Instructions for the task. Continue the piece arguing that the Royal College of Nursing should re-join the International Council of Nurses, starting after its last sentence.

Reading passage.

┌──

The global pandemic of 2020 has thrown into sharp focus the interconnected nature of our global society. We share the same health challenges: communicable disease; the rising burden of non-communicable disease, and widening inequality impacting on health outcomes. Inequalities we see between countries, from rich to poor, and within countries, including the UK.

Nurses are critical to meeting those challenges. Nurses and midwives make up the largest part of the global health care workforce. We work at every level of health care and in every sector of society. Nurses are recognised as essential to helping the global community improve population health, to achieving the Sustainable Development Goals, and to addressing gender inequality.

In working to meet those challenges, international collaboration is essential. Today I have been catching up on the ‘Tweet Chat’ on #WeNurses last night on the theme of international collaboration. I was encouraged by such positive messages on the value of ‘global nursing’. I saw nurses talking together of the importance of sharing nursing knowledge, expertise and wisdom; sharing resources, learning, and best practice.

There are of course many ways to collaborate in the international arena. I am a children’s cancer nurse, I work through the International Society of Paediatric Oncology to learn from and advocate for children’s cancer nurses across the globe. Many Royal College of Nursing (RCN) members already work internationally; the College is part of a number of significant networks and alliances, and some would argue already has a voice and a presence on the world stge. So why do I think that the RCN should re-join the International Council of Nurses (ICN)?

First, because it as a truly global organisation, with member organisations from more than 130 countries across the world, representing more than 20 million nurses. This is different from other (important) alliances and networks based on geographical regions, or the history of the commonwealth. As the UK prepares to leave the European Union, we need to look to our international presence, and I believe that this should be within the ICN. Founded in 1899, it was the first international organisation to bring together nurses and nursing organisations from across the world with the aim of both advancing the profession, and improving the socio-economic status of nurses. These aims remain embedded in the pillars on which the ICN builds its work; Professional Practice, Regulation & Education, and Socio-economic welfare. These align closely to both our Royal College charter and to the key priorities of our trade union function.

└──

Data shown.
┌──

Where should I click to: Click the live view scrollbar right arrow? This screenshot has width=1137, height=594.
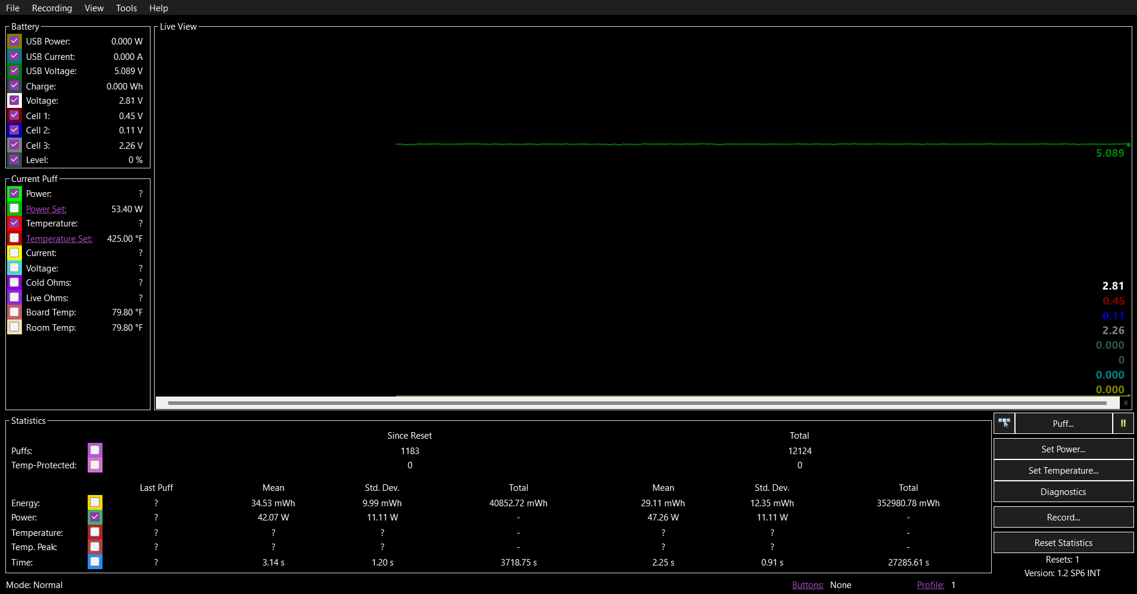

└──

Response to the task.
Next, because ICN brings together all fields and specialities of nursing. A number of existing alliances address the needs of a particular speciality, cancer care for example. The vision of the ICN is one that resonates with me personally, ‘for the global community to recognise, support, and invest in nurses and nursing so that they can lead and deliver health for all’.

The ICN is the only international nursing organisation which is in ‘formal relations’ with the World Health Organisation (WHO). Some have argued that the RCN is already an influential actor on the world stage. Whilst there is some truth in this, the RCN does not have the right to participate in the World Health Assembly where the ICN is the only nursing organisation able to make interventions. The RCN has provided support to the Nursing Now campaign, but that campaign is a programme of the Burdett Trust for Nursing, run in collaboration with the WHO and the ICN. The legacy work of Nursing Now will, at the end of 2020, pass to the ICN. The ICN was co-chair of the first ever ‘State of the World’s Nursing Report, published by the WHO to mark this International Year of the Nurse and the Midwife. This report calls for investment in nursing jobs, education, and leadership, and by re-joining the ICN we can contribute to taking forward the recommendations of that report.

By re-joining the ICN the RCN would be raising the voice of nursing in the UK alongside those of national nursing organisations from around the world, strengthening the voice of the ICN on the world stage. Together we are louder, better, stronger.

Rachel Hollis is an Honorary Nurse Advisor in Children’s Cancer Care at the Leeds Children’s Hospital. She is Chair of the RCN Professional Nursing Committee but is writing in a personal capacity.